Request:
Format the records starting at the line containing "You are a GUI" and ending at the line containing "pyautogui.click(x=214, y=918)" as a Markdown table, with columns Row and Line; leave out blank lines.

[Opening Records shown section]

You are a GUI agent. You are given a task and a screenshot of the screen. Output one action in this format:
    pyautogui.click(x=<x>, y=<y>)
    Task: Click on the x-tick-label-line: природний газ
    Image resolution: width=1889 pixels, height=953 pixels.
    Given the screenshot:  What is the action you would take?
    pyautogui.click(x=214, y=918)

[Closing Records shown section]
[Opening Records shown section]

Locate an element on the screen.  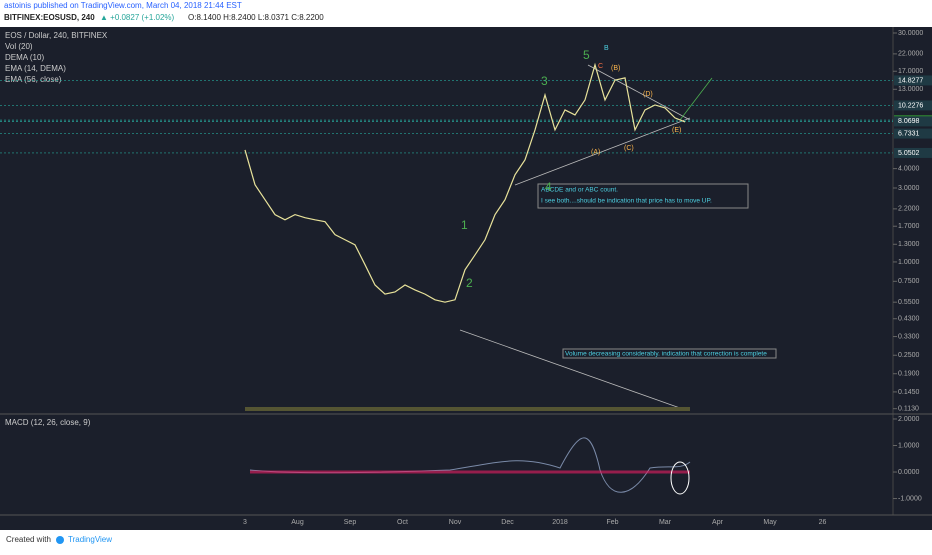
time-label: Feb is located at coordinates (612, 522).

[Closing Records shown section]

Reply to the exercise:
| Row | Line |
|---|---|
| 1 | You are a GUI agent. You are given a task and a screenshot of the screen. Output one action in this format: |
| 2 |     pyautogui.click(x=<x>, y=<y>) |
| 3 |     Task: Click on the x-tick-label-line: природний газ |
| 4 |     Image resolution: width=1889 pixels, height=953 pixels. |
| 5 |     Given the screenshot:  What is the action you would take? |
| 6 |     pyautogui.click(x=214, y=918) |